In the first eight months of 2014, 10 REITs in Spain, Ireland, the United Kingdom and other countries have raised US $4.2 billion, which is a record level according to Dealogic. In all of 2013, there were 10 offerings with proceeds of US $1.9 billion.
According to Dealogic, 2014 is on track to break the previous record set in 2006. At that time, 26 REIT IPOs (initial public offerings) raised a total of US $55.1 billion.
The new offerings are coming at a time when the Eurozone is recovering from an economic downturn that was partly triggered by real-estate bubbles in a number of European cities. Several European banks are still struggling due to their large portfolios of distressed loans and some countries still have a number of unfinished developments dotting the landscape.
The European boom has a much different flavour than the surge in new listings that followed the commercial real estate collapse of the early 1990s.
At that time most of the IPOs were done by existing real estate companies with over-leveraged portfolios. They used the new infusion of cash to prop up their balance sheets.
In the current situation, most of the companies that have gone public in the past 12 months don’t own large portfolios of property.
The investors are using the IPOs to raise money to take advantage of the real estate slumps in countries like Ireland, Italy and Spain to buy properties at attractive prices.
REIT IPOs first made an appearance in Ireland last year, after the government introduced new legislation.

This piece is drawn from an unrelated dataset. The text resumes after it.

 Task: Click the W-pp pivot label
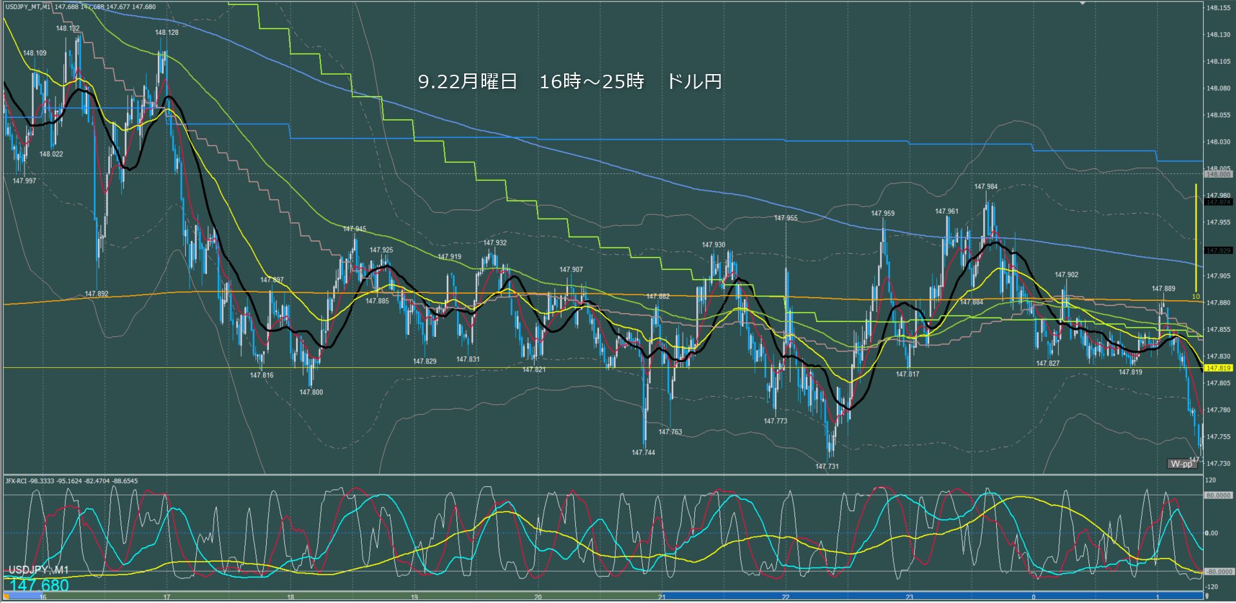click(1181, 464)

New players who have entered the picture include Green REIT, which has focused its attention on acquiring Dublin office buildings, and Hibernia REIT, which has bought loan portfolios as well as office properties.
Spain has seen the most IPOs in Europe since the REIT boom started. The country has four listings this year, and there are more in progress.

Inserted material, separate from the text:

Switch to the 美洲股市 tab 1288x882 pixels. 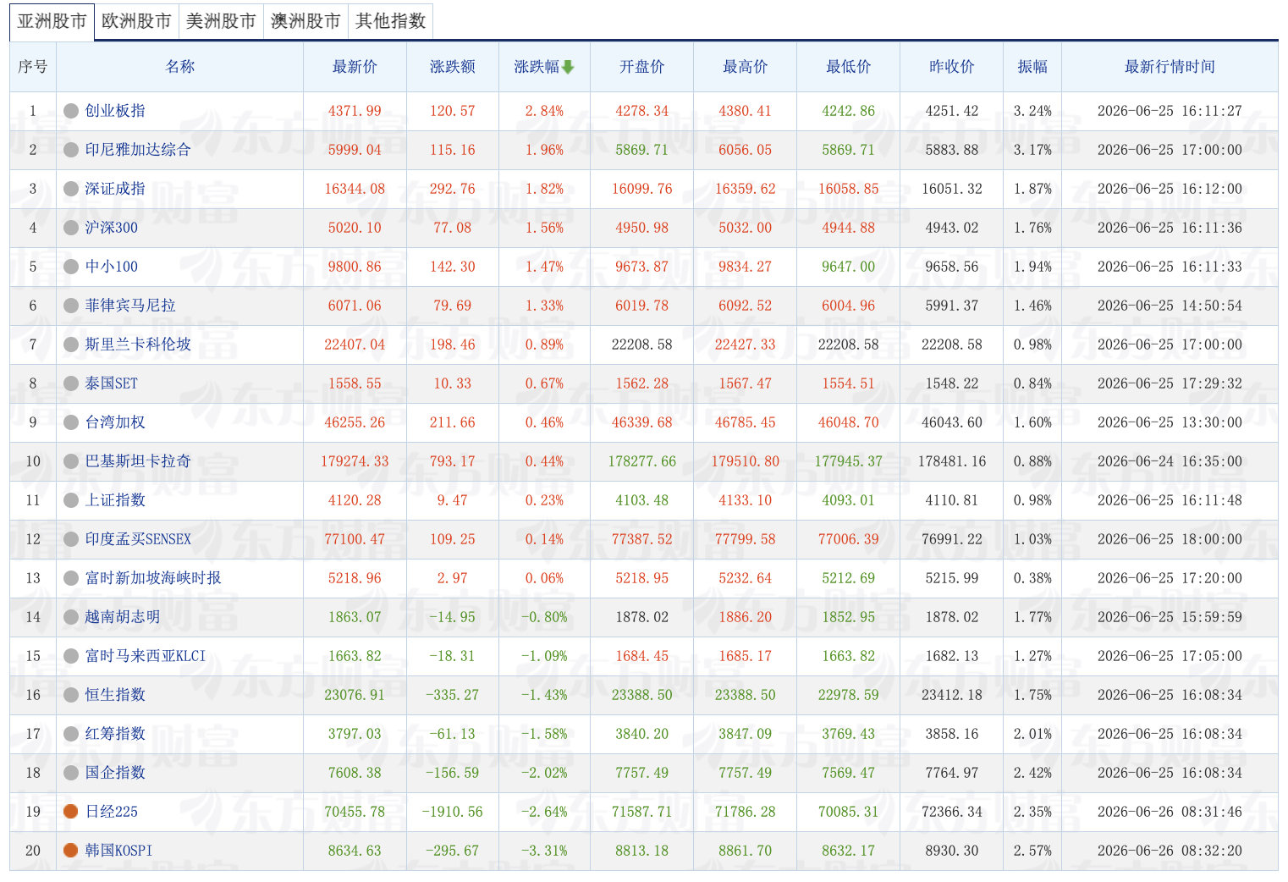[x=221, y=21]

The European commercial property market continued to put up strong numbers in the first six months of this year with France and Germany leading the way, according to a study conducted by CBRE.

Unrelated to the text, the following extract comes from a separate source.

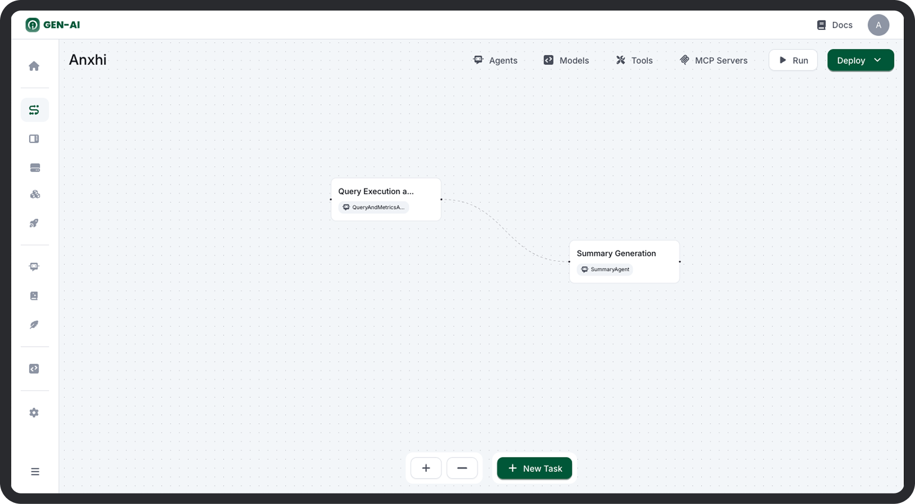Open the code bracket icon in sidebar
This screenshot has height=504, width=915.
pos(34,369)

An upswing in investment in the two countries, which added up to €7.3 billion in France and €7 billion in Germany have pushed acquisitions to €46 billion in the second quarter. Europe gained a total of €84 billion in the first half of the year.
Buyers in the French market were a combination of domestic and Middle Eastern investors. The majority of properties (69 per cent) were bought by domestic buyers. In Germany, most of the properties were acquired by investors from France, the United Kingdom, and the United States.
US investors were in the limelight in terms of investment activities across Europe, and bought assets across 15 European countries.
Paris was the most popular destination, with American investors buying close to €1.9 billion worth of assets.